As has been discussed in previous postings, all employee/employer relationships are defined by an employment contract. Sometimes these contracts are written out, however, many employment contracts are implied. Simply put, this means that the terms, conditions and dynamics of the employment relationship are based on experience and on the reasonable expectations of the employee and the employer.
If an employee does not have a written employment contract, a fundamental term of that contract will be that upon termination, the employer must provide that employee with reasonable notice. In normal circumstances, reasonable notice is designed to allow the employee the time and resources required to secure comparable, alternate, employment. The trouble with this principle, however, is that in most circumstances, nobody, including the employee, their lawyers, or the judge, know exactly how much time will be required to do just that. For this reason, our courts have longed recognized that there are four factors considered in assessing damages for assessing a notice period.
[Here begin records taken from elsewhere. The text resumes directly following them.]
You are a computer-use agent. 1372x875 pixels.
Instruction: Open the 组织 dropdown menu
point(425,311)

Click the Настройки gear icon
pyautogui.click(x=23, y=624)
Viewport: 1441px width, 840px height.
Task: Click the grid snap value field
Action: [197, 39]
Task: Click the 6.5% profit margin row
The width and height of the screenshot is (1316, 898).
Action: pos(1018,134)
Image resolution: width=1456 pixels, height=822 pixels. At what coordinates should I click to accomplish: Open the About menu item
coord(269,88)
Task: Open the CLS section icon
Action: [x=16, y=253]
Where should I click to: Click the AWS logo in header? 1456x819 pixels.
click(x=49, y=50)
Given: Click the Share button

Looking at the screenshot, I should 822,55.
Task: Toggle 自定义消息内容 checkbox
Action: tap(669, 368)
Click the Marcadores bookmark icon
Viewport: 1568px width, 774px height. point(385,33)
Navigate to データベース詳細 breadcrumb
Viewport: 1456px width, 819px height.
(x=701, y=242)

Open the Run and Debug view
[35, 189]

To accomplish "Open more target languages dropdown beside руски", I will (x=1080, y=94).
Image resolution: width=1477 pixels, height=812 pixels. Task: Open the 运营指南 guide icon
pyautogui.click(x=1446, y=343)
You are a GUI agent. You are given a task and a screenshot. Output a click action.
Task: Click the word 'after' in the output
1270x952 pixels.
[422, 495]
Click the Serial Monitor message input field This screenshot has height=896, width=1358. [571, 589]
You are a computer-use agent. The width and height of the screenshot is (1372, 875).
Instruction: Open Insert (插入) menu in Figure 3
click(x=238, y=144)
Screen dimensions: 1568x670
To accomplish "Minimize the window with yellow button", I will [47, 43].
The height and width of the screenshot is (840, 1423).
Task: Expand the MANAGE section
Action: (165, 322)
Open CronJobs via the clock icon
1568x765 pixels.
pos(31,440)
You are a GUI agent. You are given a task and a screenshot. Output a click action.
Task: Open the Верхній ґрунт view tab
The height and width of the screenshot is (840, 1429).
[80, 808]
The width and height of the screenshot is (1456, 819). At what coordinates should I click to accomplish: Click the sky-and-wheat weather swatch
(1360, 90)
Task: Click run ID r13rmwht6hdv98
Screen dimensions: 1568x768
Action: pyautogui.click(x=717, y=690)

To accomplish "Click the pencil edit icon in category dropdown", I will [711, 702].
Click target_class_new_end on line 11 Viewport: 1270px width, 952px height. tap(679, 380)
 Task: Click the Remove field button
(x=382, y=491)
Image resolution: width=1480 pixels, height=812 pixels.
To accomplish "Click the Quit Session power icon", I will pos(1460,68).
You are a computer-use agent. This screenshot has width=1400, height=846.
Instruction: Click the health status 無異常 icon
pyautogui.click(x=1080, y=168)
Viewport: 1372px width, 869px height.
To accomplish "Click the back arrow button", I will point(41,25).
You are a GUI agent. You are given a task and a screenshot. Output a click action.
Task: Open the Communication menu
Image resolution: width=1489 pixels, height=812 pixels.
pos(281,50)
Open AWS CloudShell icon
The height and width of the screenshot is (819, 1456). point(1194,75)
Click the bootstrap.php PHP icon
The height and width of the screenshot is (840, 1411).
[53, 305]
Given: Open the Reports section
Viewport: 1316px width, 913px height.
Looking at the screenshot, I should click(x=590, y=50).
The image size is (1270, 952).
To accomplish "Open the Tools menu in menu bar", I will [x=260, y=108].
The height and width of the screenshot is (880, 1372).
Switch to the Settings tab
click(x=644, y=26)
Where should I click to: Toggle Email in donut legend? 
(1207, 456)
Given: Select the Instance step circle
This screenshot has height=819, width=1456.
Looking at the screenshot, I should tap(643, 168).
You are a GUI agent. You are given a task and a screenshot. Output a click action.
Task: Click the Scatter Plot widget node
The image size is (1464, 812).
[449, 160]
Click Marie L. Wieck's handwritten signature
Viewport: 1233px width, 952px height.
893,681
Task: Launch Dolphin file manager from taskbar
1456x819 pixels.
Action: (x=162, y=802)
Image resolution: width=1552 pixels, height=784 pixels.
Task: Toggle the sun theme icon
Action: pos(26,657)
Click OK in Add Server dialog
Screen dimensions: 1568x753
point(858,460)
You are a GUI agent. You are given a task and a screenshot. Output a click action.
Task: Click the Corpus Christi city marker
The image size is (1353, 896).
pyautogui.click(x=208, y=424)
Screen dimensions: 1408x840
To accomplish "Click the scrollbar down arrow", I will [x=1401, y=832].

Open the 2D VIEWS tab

The first of these factors is the employee’s age. Research has shown that employees in the twilight of their career have more difficulty in securing comparable employment than those at the beginning or at the peak of their career. There are several reasons for this. Employees in 50s and 60s, for example, may have higher salary expectations. Potential employers may also be concerned about these employees’ imminent retirement, or that there may be increased demands for pension, benefits and vacation. For whatever reason, employers are often reluctant to take on aged hires and courts have recognized this fact by according lengthier notice periods for employees over the age of 50.
The second factor considered by Canadian courts is the character of employment. This factor will take into consideration the position and responsibilities of the individual. The logic is that employees in management type roles will have more difficulty finding employment with comparable responsibilities than employees with lesser responsibilities. This factor is increasingly being viewed as inaccurate and there is ongoing debate in the legal community whether it is still appropriate. However, at least for the time being, the character of employment continues to be a relevant consideration in the Province of British Columbia.
The third factor in considering an appropriate notice of termination is the employee’s tenure, or the length of time that the employee has been with the employer. With time, employees of long tenure will develop skills specialized to their place of employment. Resumes become outdated, interview practices become rusty and Canadian courts have recognized that an employee’s tenure is a very important factor in considering damages for wrongful dismissal.
Finally, Canadian courts consider the dismissed persons’ “employability”. This catch-all takes into consideration the employee’s education, demand for their skills or trades, and a host of other factors. In this criteria, one needs to only think of a hard working and loyal employee, but with little education, who slowly climbed the ranks within his company only to be terminated. The probability that that same employee will be able to replicate those achievements without any education in a today’s economy would be challenging, to say the least. One may also think of someone who is extremely specialized but where few opportunities for employment exist. Think of a nuclear scientist who works in that Province’s only nuclear power generating system station. If that employee loses his job, the chances of finding comparable work in that same area would b extremely limited.
In assessing damages for wrongful dismissal, lawyers and judges will consider all of these factors and apply them to the facts of each case. Unfortunately, due to the many variables that must be considered, there is no hard and fast rule for deciding how much an employee is entitled to for their wrongful dismissal. However, in many cases, employee compensation can be equal to several months’ wages for the termination of their employment.